* [WHAT IS REQUIRED]: Write every record out again exactly, and keep images out of it.

* [INFORMATION GIVEN]:
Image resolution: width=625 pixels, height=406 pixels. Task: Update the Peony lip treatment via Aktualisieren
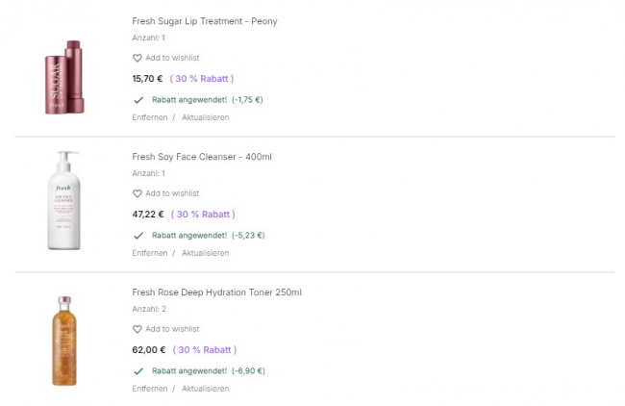(206, 117)
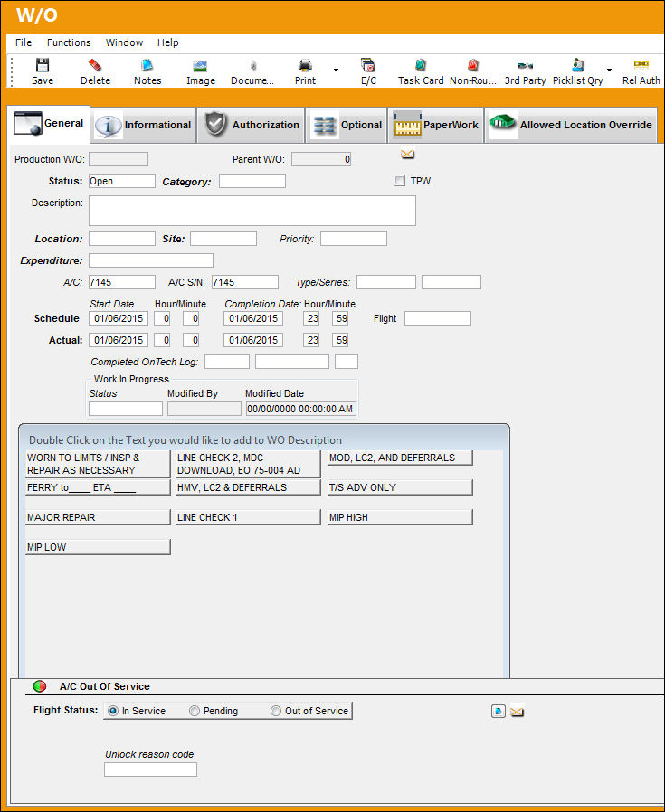Switch to the Authorization tab
665x812 pixels.
pyautogui.click(x=252, y=125)
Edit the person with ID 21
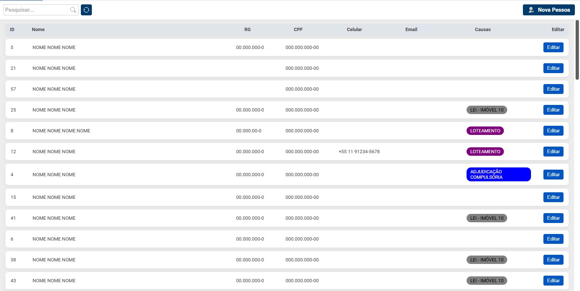The image size is (580, 291). pos(553,68)
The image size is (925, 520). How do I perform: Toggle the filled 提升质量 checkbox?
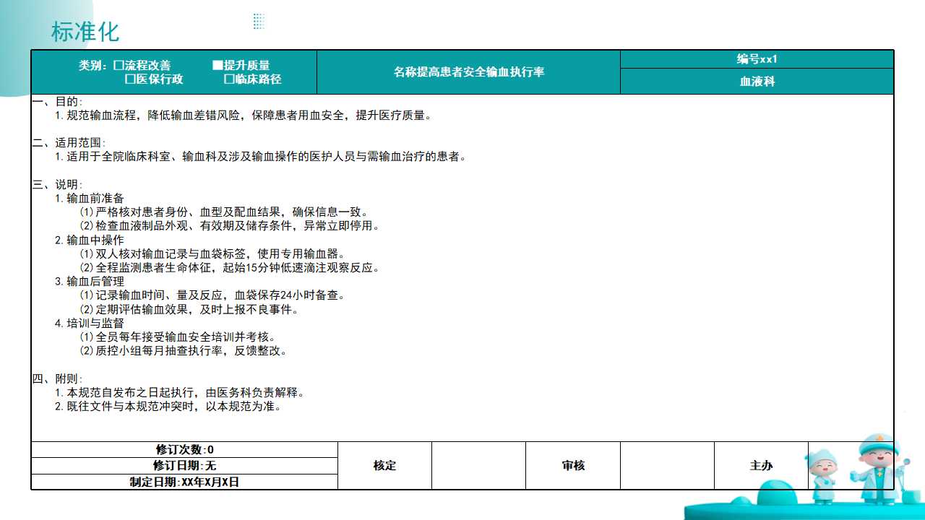[x=218, y=66]
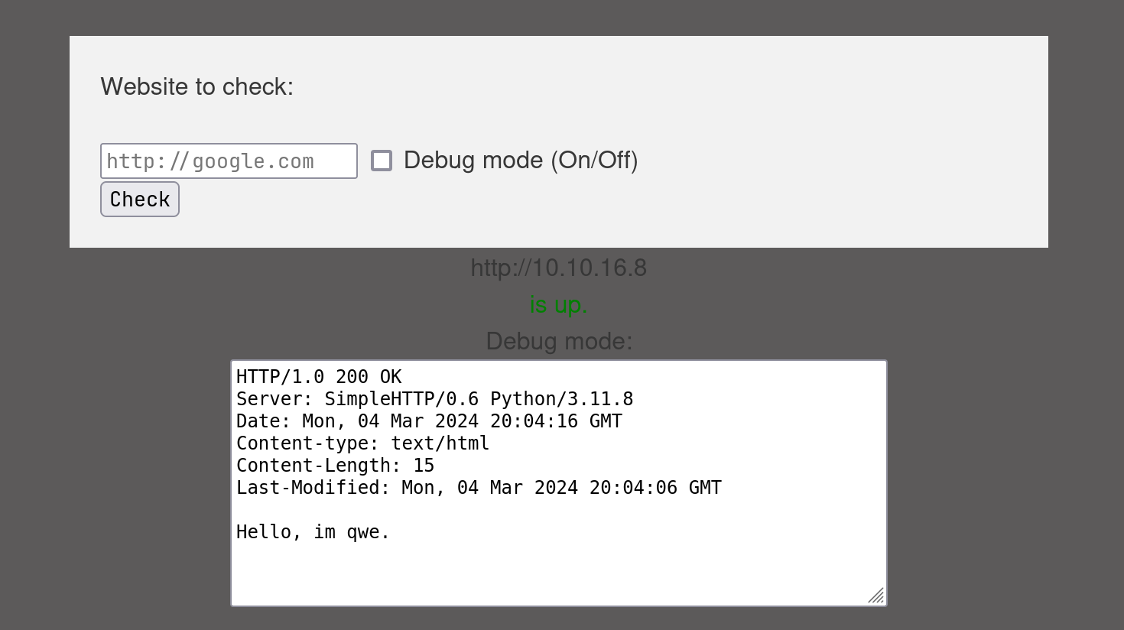The width and height of the screenshot is (1124, 630).
Task: Click the "Debug mode:" output label
Action: click(559, 341)
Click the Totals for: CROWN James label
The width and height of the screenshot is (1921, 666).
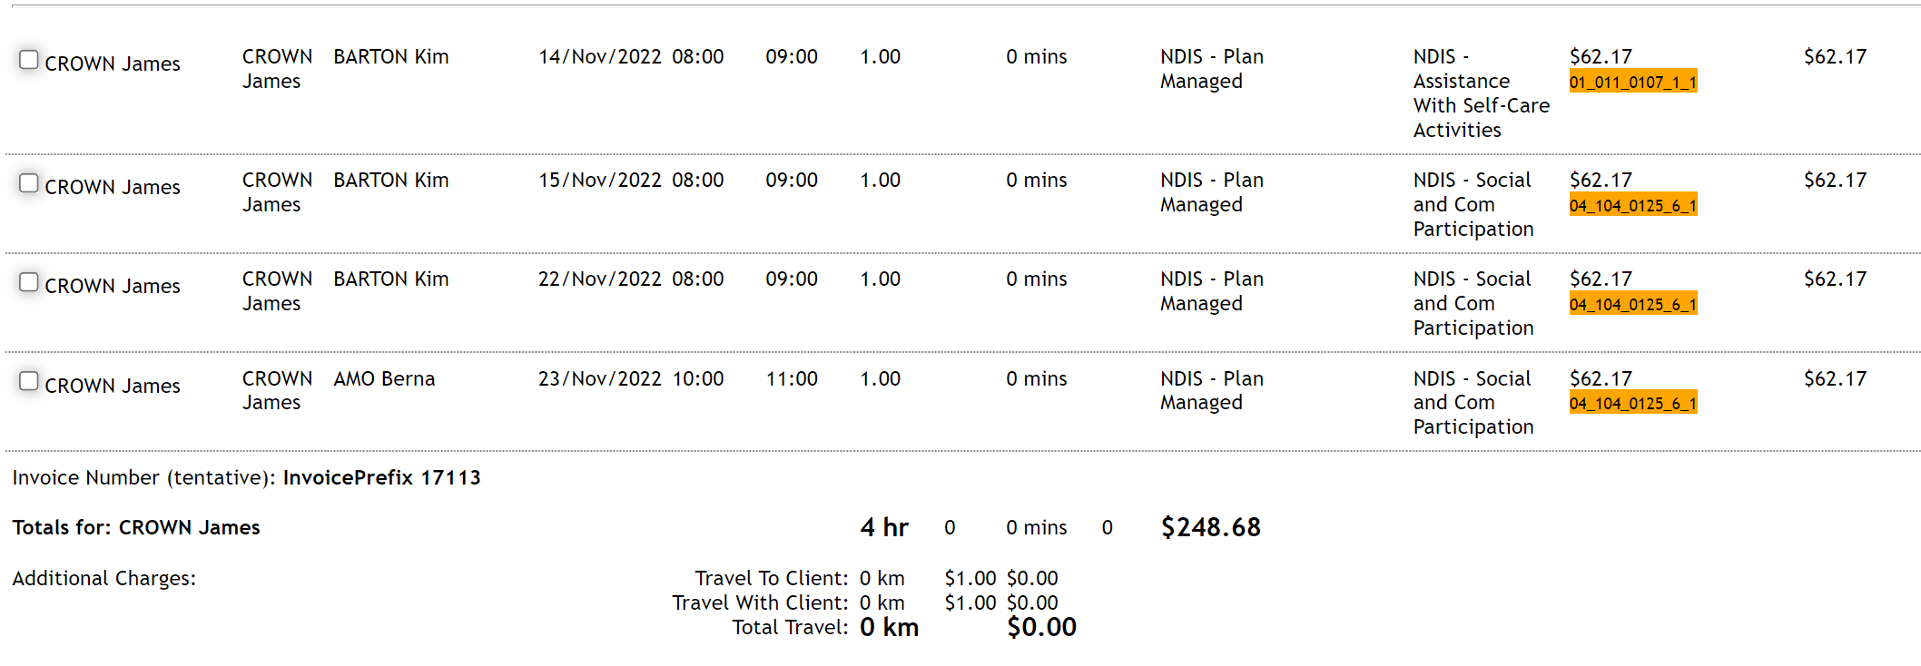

* [ANSWER TO THIS EXERCISE]:
Image resolution: width=625 pixels, height=406 pixels. Task: Update the Peony lip treatment via Aktualisieren
(206, 117)
Switch to the Authorization tab
665x812 pixels.
pyautogui.click(x=252, y=125)
Edit the person with ID 21
The image size is (580, 291). pos(553,68)
The image size is (925, 520). How do I perform: Toggle the filled 提升质量 checkbox?
[x=218, y=66]
The width and height of the screenshot is (1124, 630).
Task: Click the "Debug mode:" output label
Action: click(559, 341)
Click the Totals for: CROWN James label
The width and height of the screenshot is (1921, 666).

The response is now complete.